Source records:
::::::::::
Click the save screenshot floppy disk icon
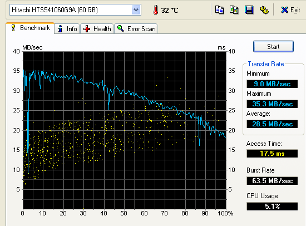Image resolution: width=306 pixels, height=226 pixels. (x=249, y=10)

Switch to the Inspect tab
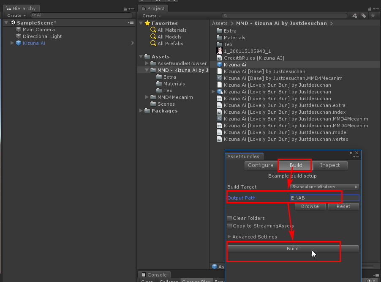[x=330, y=165]
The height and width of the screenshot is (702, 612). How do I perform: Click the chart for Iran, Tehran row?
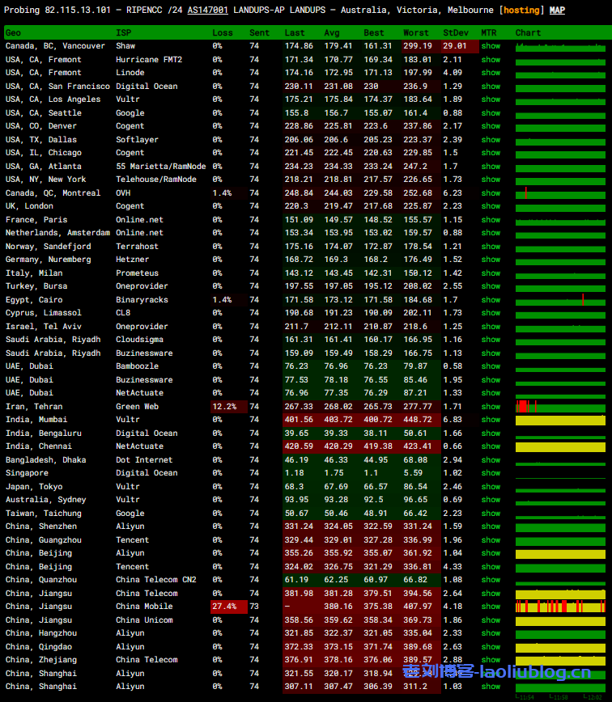pos(560,407)

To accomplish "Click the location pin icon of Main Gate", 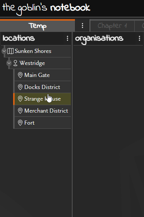I will click(20, 75).
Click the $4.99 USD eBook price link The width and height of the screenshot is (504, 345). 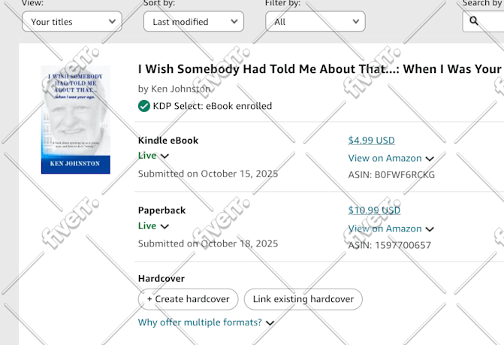371,140
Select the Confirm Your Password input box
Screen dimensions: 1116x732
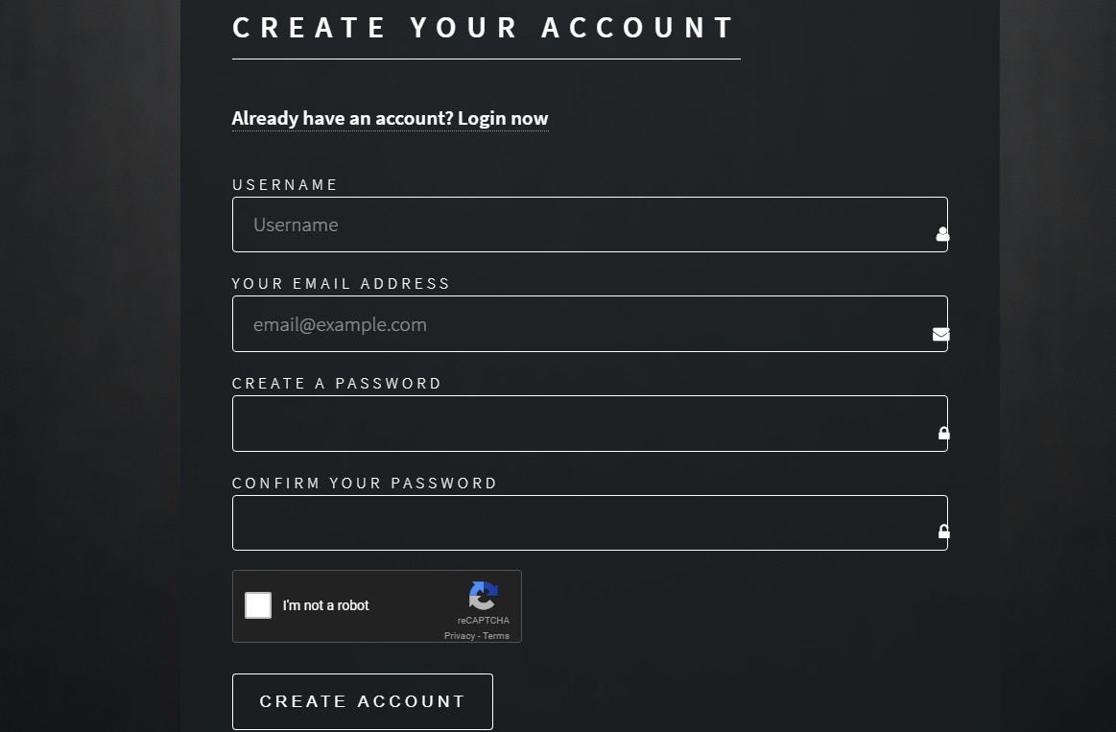click(590, 523)

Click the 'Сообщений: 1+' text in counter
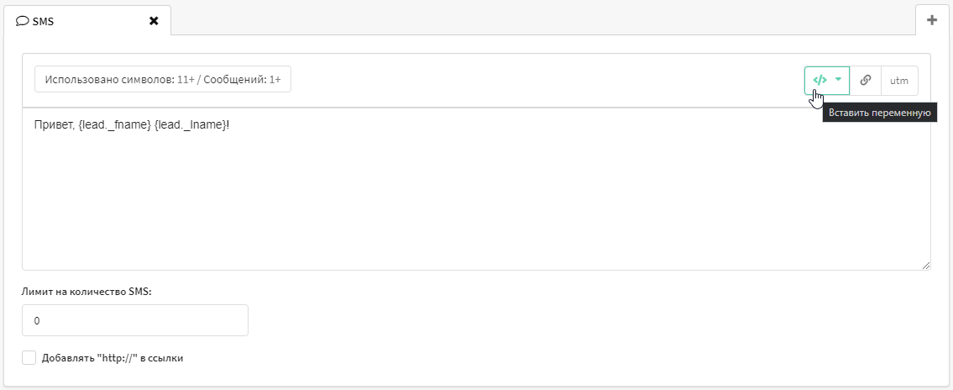pyautogui.click(x=242, y=80)
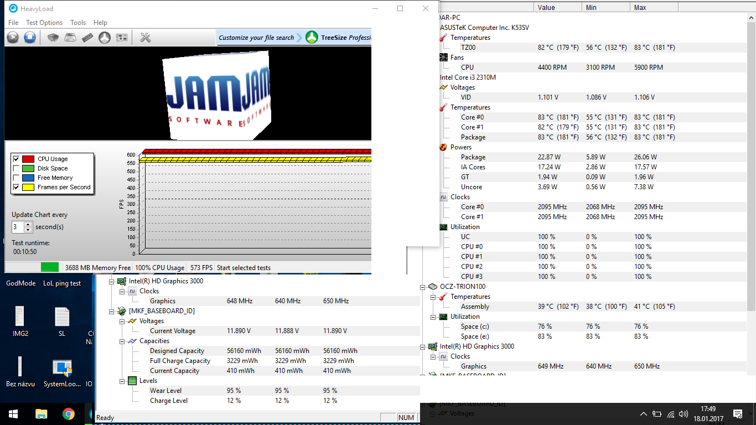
::::::::::
(Exercise brief) Transcribe exactly, and only, the lines from the one containing "Screen dimensions: 1116x732" through the last line of the records above, both included; leave out the pictures.

(Final answer)
Screen dimensions: 1116x732
click(590, 523)

Click the 'Сообщений: 1+' text in counter
pyautogui.click(x=242, y=80)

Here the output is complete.